== Description of the task ==
Return the following data exactly, with all pictures left out.

== Task data ==

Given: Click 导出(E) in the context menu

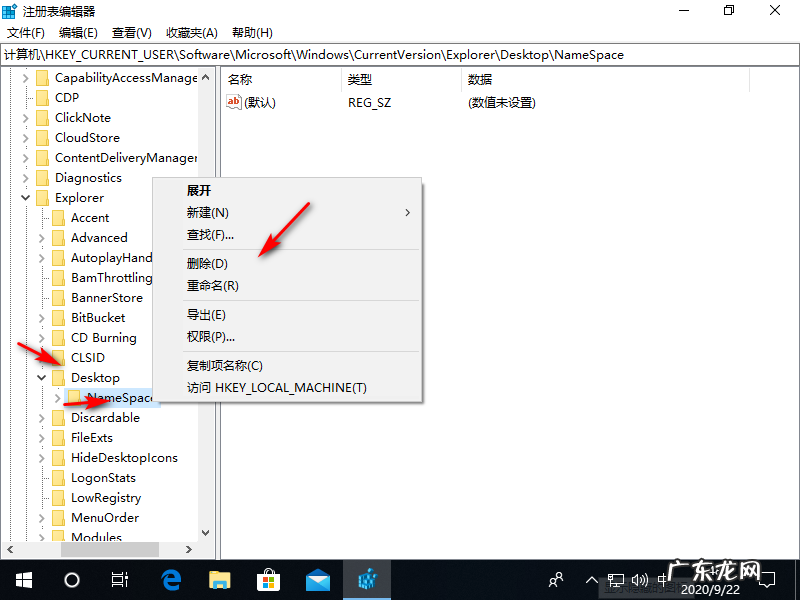Looking at the screenshot, I should 209,314.
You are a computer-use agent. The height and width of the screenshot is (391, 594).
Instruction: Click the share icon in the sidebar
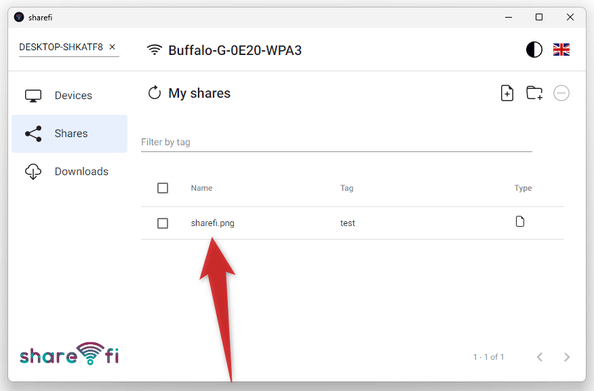[x=33, y=134]
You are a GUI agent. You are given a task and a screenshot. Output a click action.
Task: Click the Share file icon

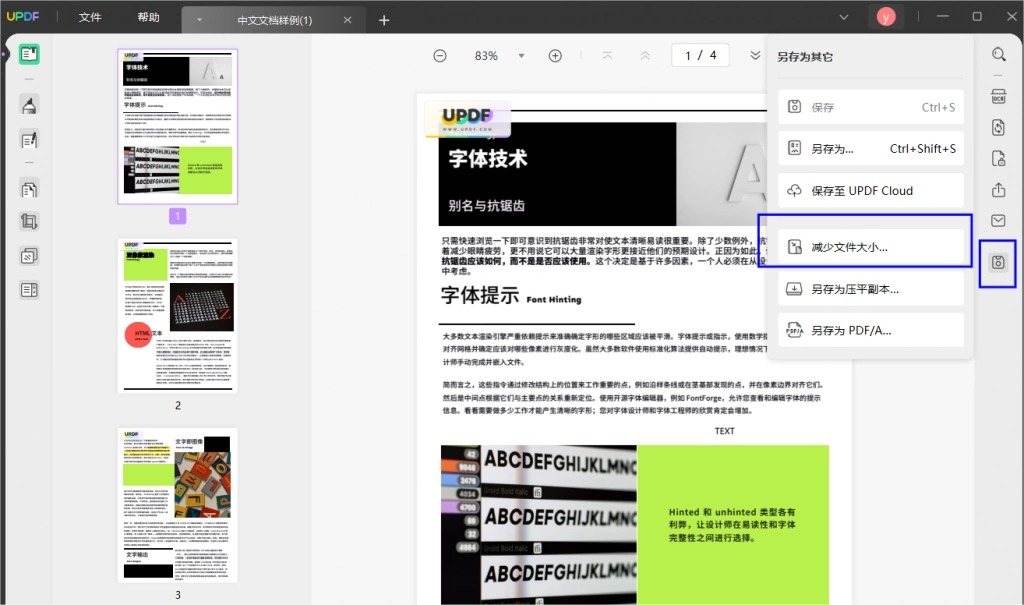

== Written solution ==
Given: Click 导出(E) in the context menu

Looking at the screenshot, I should 209,314.
You are a computer-use agent. The height and width of the screenshot is (391, 594).
Instruction: Click the share icon in the sidebar
[x=33, y=134]
You are a GUI agent. You are given a task and a screenshot. Output a click action.
Task: Click the Share file icon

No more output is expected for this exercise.